_DESCRIPTION OF THE TASK_. Give back the entire listing that follows, exactly.

[[ GIVEN RECORDS open ]]

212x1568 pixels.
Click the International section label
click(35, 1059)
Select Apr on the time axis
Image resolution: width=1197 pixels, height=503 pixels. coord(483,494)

[[ GIVEN RECORDS closed ]]

_ANSWER FOR THE TASK_.
212x1568 pixels.
Click the International section label
click(35, 1059)
Select Apr on the time axis
Image resolution: width=1197 pixels, height=503 pixels. coord(483,494)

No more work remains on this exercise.